问题描述
我有一个数据大约一百万条记录,每条记录有6个浮点数。我想查找具有相同六个值的记录集合,理想情况下我想在Fortran中执行此操作,因为剩下的处理过程是在Fortran中完成的。对此的推荐方法是什么?最后,我想从原始索引映射到新索引,这是这些数据集的精简版本,而不会有重复。每条记录都有其他属性,我有兴趣根据这六个属性来聚合这些组。我试图通过将输出导出为csv来查找这些集合,并将其导入到MS Access,那么发现这些集合的查询需要10秒左右才能运行。我写了一个代码 this( 线性搜索?),但百万记录在10分钟左右没有完成,我刚刚放弃了这种方法。

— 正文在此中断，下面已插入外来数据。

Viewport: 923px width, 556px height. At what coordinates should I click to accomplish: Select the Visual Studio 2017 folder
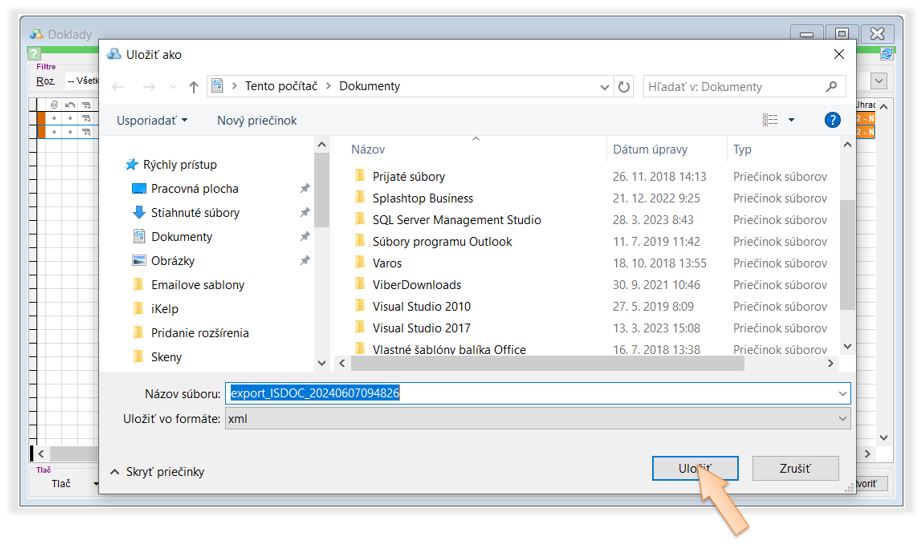[x=421, y=328]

我现在想的方法是调整排名/排序例程或,我认为这比我的原始代码更好。但我想知道这样的事情是否已经完成,我可以下载,或者如果有更好的方法。
编辑: 从原始数据记录映射到这个缩减集。我想要像imap(1:n)这样的映射数组,其中imap(1),imap(4),imap(5)具有相同的值,如果这些浮点数是pt。原始记录1,4和5中的值是相同的。希望这不会太偏离我原先所说的......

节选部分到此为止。